A pensioner was handed eight parking tickets in a matter of weeks despite displaying her disabled badge which allows her to park on yellow lines.

Joyce Rose, 70, of Grand Avenue, Hove, says she feels persecuted after receiving one ticket after another from parking attendants who have ignored her badge.

Once she received three tickets in a week.

Council officers revoked each £30 ticket immediately, telling Mrs Rose they should never have been issued.

But on Wednesday she received her eighth notice while parked outside Hove Library, this time with the threat that her car would be towed away.

Mrs Rose said: "When I saw that notice it nearly gave me a heart attack. I got a real fright when I saw that my car could be towed. How many more tickets am I going to get?"

She said: "I have had my disabled badge for about seven years now. I have two hip replacements and a spinal condition which means I can't walk very far, apart from having asthma.

"The badge is quite clearly displayed in my windscreen."

Mrs Rose added: "I have been driving for 50 years and I am perfectly aware of exactly where I can and cannot park. And I know where I can park with my badge.

"But I have been getting tickets one after another.

"The man in the office was so fed up seeing me that he just filled out the forms for me in the end because he said they should never have been issued.

"The ticket I got yesterday was the first one I have had that says my car could be towed. I don't park where I shouldn't. I do feel persecuted by this and I don't know why it's happening to me.

"Hove is getting a name for giving out tickets and I don't even go into Brighton because it's impossible to park.

Mrs Rose said: "My family usually come down in the car for the Brighton Festival but this year they are not because of the parking problems.

"I have the badge because I find it very difficult to walk anywhere. I can't climb on or off a bus."

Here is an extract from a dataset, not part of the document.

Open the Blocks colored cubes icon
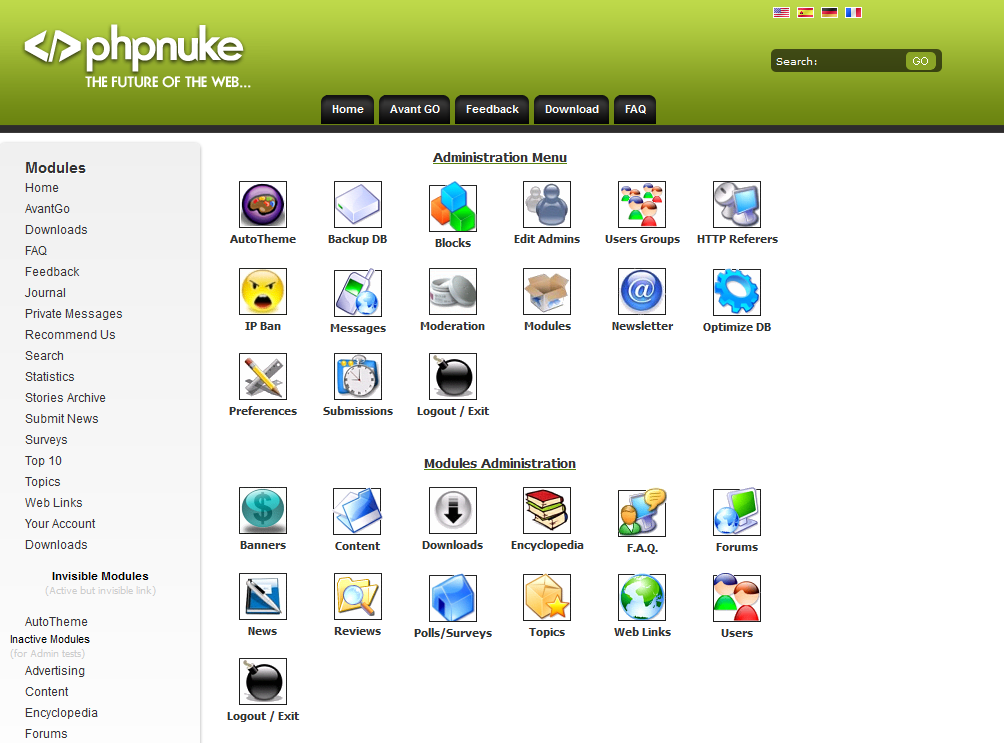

Another Hove resident has complained to the council after receiving a parking ticket despite displaying her disabled badge and parking legally.

Evelyn Gladstone, 81, of Nizells Avenue, Hove, said: "My ticket has not been revoked but I have no intention of paying it. I will quite happily go to court over it as I was parked legally. It's so stupid."

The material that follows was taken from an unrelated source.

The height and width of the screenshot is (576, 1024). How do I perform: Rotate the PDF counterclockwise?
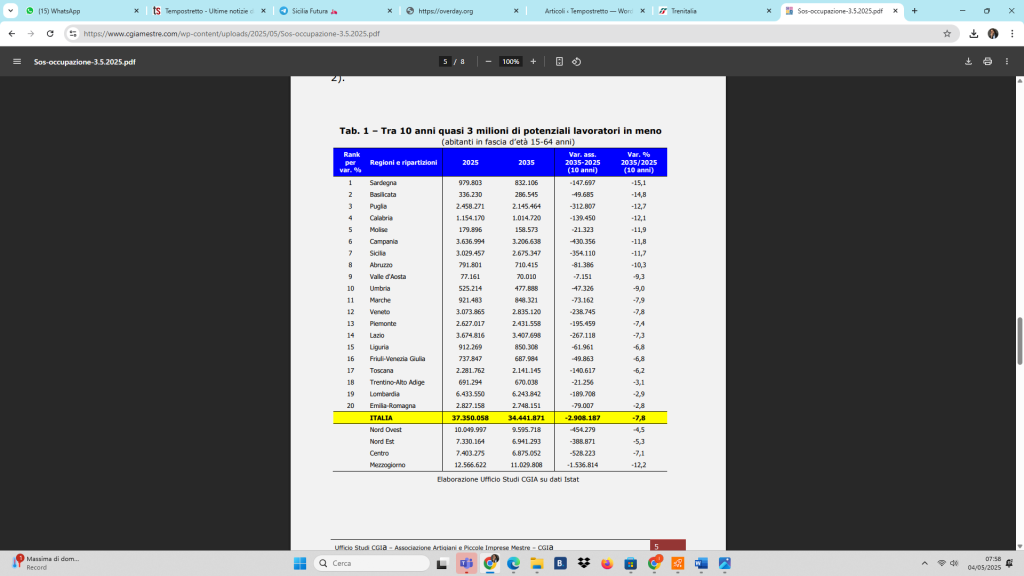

She said a penalty notice had been issued, then withdrawn for an identical offence a couple of years ago. "I was quite upset when I got the ticket and plenty of older people would be quite frightened and just pay it. I think it's disgusting that this happens."

"We have the distinction of having the highest number of parking fines, which is not a great thing to be important for."

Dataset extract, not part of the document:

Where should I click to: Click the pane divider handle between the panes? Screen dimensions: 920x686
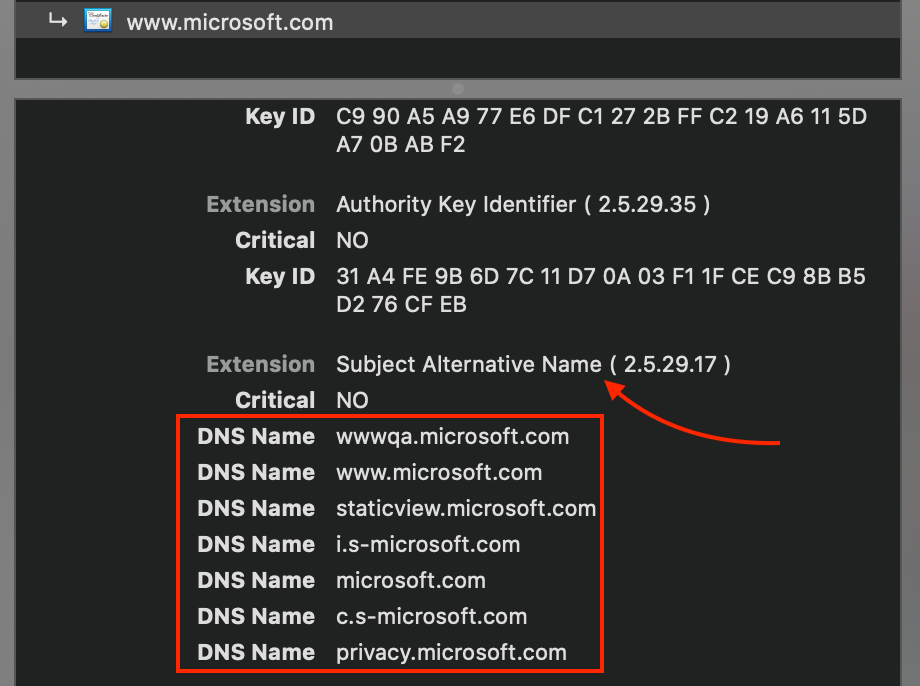click(x=458, y=88)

Brighton and Hove has recently come top in league tables for being one of the cities to issue the greatest number of parking fines in the country.

A spokeswoman for Brighton and Hove City Council said: "We proactively support the blue badge scheme.

She said individual parking attendants are not fined for issuing tickets incorrectly but NCP, the company which employs them, is charged for the cost of a wrongly issued parking ticket.

Badges allow people to park in disabled parking spaces and on yellow lines for up to three hours if there is no loading ban.